Duke University is a partner in the Department of Energy’s Center for Hybrid Organic Inorganic Semiconductors for Energy (CHOISE). This Energy Frontier Research Center is led by the National Renewable Energy Laboratory and will investigate emergent phenomena of charge, spin and light/matter interactions in hybrid organic-inorganic semiconductors, potentially unlocking new energy technologies.
The GRACE Project is funded by DOE and ARPA-E and seeks to better characterize weather-based and other uncertainties to develop a new management system that produces risk-aware energy schedules. GRACE is comprised of experts from universities, including NC State, Dartmouth, Ohio State, and industry through Duke Energy, as well as Pacific Northwest National Lab, who are working together to address several problems prevalent in electrical power systems.
Peatlands are a key player in slowing climate change by storing more than twice the amount of carbon than the world’s forests. Assistant Professor Jean Phillipe Gilbert, along with Professor Jonathan Shaw and a team from Oak Ridge National Lab and the University of Tennessee study the impact warming temperatures might have on microbes in peatlands and its ability to sequester carbon.

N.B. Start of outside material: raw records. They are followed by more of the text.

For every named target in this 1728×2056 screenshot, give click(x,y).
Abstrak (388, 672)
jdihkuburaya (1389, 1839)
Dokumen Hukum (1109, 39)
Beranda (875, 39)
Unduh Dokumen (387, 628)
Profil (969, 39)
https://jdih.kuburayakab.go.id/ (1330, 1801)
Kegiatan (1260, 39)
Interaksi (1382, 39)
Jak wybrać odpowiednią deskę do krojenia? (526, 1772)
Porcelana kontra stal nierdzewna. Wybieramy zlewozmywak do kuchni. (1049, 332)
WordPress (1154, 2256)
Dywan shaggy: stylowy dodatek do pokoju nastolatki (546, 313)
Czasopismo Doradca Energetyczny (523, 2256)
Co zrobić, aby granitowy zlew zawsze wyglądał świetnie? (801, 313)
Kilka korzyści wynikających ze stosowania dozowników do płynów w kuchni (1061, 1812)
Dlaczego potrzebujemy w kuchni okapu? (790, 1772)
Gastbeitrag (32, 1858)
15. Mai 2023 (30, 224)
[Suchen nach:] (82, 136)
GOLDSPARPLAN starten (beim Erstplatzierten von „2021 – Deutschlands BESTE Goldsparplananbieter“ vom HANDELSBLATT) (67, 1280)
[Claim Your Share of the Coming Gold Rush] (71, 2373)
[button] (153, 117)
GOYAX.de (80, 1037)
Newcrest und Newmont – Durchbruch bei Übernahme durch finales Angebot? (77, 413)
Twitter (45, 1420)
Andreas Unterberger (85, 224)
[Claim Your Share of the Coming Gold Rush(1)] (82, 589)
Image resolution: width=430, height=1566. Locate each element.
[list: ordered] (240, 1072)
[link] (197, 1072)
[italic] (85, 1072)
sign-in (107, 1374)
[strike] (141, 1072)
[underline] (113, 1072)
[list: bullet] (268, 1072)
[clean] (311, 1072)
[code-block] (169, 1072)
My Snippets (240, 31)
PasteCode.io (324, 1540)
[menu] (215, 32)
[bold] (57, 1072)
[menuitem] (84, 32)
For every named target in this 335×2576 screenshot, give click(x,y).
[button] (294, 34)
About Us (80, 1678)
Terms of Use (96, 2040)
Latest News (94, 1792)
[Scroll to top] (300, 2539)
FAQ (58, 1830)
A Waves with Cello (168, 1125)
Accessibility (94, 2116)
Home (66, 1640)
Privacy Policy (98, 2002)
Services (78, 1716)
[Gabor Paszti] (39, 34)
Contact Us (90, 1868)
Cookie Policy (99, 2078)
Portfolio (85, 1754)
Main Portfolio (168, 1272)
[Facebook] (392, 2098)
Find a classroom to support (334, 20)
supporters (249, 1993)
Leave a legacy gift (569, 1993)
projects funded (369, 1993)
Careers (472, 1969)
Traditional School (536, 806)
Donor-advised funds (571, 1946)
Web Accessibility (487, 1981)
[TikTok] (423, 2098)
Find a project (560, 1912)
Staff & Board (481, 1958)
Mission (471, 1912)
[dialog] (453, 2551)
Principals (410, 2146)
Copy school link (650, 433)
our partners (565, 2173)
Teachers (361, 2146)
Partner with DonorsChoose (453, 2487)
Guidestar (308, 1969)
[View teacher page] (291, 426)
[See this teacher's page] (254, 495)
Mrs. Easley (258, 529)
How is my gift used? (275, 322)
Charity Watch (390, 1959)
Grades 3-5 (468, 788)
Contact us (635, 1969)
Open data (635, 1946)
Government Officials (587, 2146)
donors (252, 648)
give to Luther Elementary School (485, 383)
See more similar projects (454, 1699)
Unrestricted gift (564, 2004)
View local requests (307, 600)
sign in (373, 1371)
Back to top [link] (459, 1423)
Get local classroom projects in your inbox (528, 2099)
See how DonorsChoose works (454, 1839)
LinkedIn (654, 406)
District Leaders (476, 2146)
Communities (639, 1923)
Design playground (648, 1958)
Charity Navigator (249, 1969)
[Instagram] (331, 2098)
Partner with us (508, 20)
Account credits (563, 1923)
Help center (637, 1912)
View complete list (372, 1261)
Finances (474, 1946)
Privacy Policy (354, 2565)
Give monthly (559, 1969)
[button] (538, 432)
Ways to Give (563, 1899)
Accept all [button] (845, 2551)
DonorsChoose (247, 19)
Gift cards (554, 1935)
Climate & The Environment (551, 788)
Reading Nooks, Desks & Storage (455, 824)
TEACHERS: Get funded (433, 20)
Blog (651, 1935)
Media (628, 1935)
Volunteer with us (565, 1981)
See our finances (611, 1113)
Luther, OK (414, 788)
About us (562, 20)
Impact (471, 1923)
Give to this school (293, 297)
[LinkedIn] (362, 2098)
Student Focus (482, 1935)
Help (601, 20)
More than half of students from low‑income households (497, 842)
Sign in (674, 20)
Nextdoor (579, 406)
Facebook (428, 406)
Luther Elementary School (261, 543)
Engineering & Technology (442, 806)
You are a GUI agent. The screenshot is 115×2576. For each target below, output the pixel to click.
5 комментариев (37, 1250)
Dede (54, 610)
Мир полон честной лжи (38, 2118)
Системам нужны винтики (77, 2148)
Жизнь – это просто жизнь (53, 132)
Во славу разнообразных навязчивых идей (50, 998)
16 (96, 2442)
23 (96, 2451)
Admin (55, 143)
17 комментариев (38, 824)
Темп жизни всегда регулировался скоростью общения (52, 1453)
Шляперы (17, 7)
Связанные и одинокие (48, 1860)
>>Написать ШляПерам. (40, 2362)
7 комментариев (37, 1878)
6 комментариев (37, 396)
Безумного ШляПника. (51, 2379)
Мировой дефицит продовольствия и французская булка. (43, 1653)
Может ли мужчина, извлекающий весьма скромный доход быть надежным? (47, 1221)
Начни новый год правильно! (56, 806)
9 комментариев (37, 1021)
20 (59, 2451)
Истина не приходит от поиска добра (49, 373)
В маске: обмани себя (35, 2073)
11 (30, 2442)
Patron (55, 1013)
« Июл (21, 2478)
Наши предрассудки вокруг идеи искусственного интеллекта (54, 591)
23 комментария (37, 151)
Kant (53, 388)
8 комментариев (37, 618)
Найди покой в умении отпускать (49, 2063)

Sponsored by ARPA-E, Professor David Smith and his team are working to develop a residential sensor system that uses dynamic meta-surface radar antenna to detect human presence beyond traditional line-of-sight sensors. These sensors would be able to more accurately gauge occupancy and adjust heating/cooling/other energy needs accordingly.
Duke physicists have worked with international collaborators to gain a better understanding of neutrinos, the so-called ghost particle due to its small size and elusive nature. These particles hold an important key to understanding the origin of matter and gain better insights into the composition of the universe.